** Tasks and exercises **
1. In the ketone quiz passage, what share of patients gave incorrect answers?
2. Reproduce the ketone quiz passage word for word, between "More than 90" and "use and forgotten.", inclusive.
3. Decide whether each statement below agrees with the ketone quiz passage, answering yes or no and quoting the words of the passage that settle it. (a) The quiz was given only to newly diagnosed patients. (b) The second most popular answer was large amounts of protein in the urine. (c) Ketones are produced when fat is used for energy.

** Selected passage **
Let's test your knowledge: What are ketones?
- Large amounts of sugar in the urine
- Chemicals made when the body burns fat
- Large amounts of protein in the urine
- Small amounts of blood in the urine
As part of continuing education for our families, we developed a "ketone quiz." This quiz is the first of multiple "quizzes" that we will be giving our practice over the next few years to access our patient's knowledge about different diabetes related concepts. The quiz was given to all of our patients (type 1, type 2, etc.) who are seen in all of our locations. It was given to newly diagnosed patients who recently attended "Survival Skills" and "Concepts Class" as well as those with long-standing diabetes.
The results: The most popular answers were the following:
A. Large amounts of sugar in the urine (most popular) and
C. Large amounts of protein in the urine (second most popular).
More than 90 percent of our patients provided incorrect answers. It did not matter if their hb A1c was 6.5 or 10 percent, most patients (and family helpers) chose A. In fact, one of the more astounding findings was that children and adolescents with well-controlled diabetes knew less about ketone physiology because of the fact that they have never had them! People who have had episodes of ketosis were a bit more familiar with the ketone quiz due to real-life experience. What was the take home lesson? We learned that it was necessary to provide important information in a mini-refresher format! Adult learners tend to learn what they need to know now. If they are not confronted with an immediate problem, the information is less important and perhaps stored for future use and forgotten.
The correct answer... B: ketones are chemicals made when the body burns fat.
Let's review one of my favorite biochemistry pathways: aerobic metabolism (and more specifically glycolysis and the TCA cycle). For those who wonder why doctors choose their specific specialties... I have been entranced with this pathway since taking Advanced Biology in high school. In medical school biochemistry, we reviewed this important pathway and an endocrinologist said that this elegant pathway was blocked IF the insulin hormone was not available. WHAT? If insulin was not there to facilitate glucose into the cells, then this beautiful pathway with the circular TCA cycle and ATP production was non-functional? Yes, he replied. And thus began my interest in insulin-dependant diabetes.
If insulin is not available in suitable amounts, glucose cannot enter the cells and glycolysis is not available to provide energy through the usual pathway of glucose metabolism. Instead the pathway goes in the reverse direction and ketones are formed. Ketones are produced when fat is the substrate used for energy due to the lack of glucose in the cells. Fat is metabolized to fatty acids and triglycerides. The fatty acids are then metabolized and ketones develop.

** Information provided **
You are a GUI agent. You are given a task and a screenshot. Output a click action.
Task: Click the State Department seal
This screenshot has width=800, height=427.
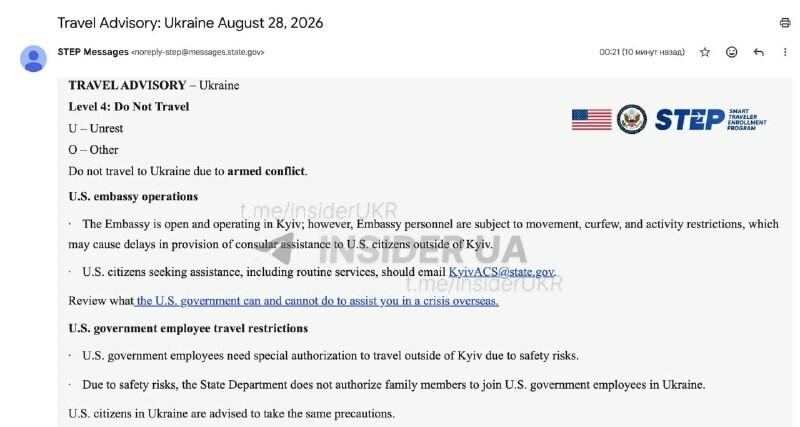632,119
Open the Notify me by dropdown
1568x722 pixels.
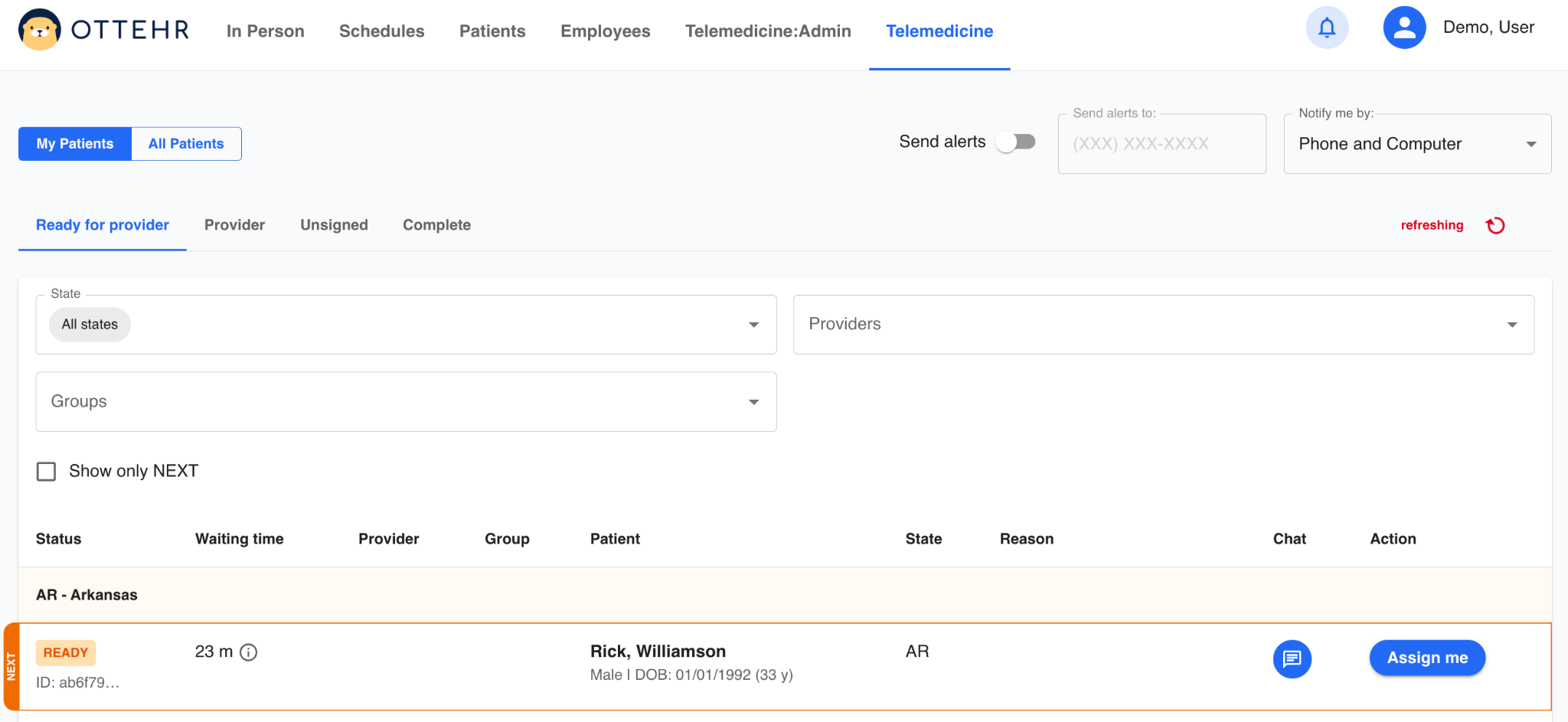pyautogui.click(x=1530, y=144)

** Results **
1. More than 90 percent.

2.
More than 90 percent of our patients provided incorrect answers. It did not matter if their hb A1c was 6.5 or 10 percent, most patients (and family helpers) chose A. In fact, one of the more astounding findings was that children and adolescents with well-controlled diabetes knew less about ketone physiology because of the fact that they have never had them! People who have had episodes of ketosis were a bit more familiar with the ketone quiz due to real-life experience. What was the take home lesson? We learned that it was necessary to provide important information in a mini-refresher format! Adult learners tend to learn what they need to know now. If they are not confronted with an immediate problem, the information is less important and perhaps stored for future use and forgotten.

3.
(a) No: "It was given to newly diagnosed patients who recently attended "Survival Skills" and "Concepts Class" as well as those with long-standing diabetes."
(b) Yes: "C. Large amounts of protein in the urine (second most popular)."
(c) Yes: "Ketones are produced when fat is the substrate used for energy due to the lack of glucose in the cells."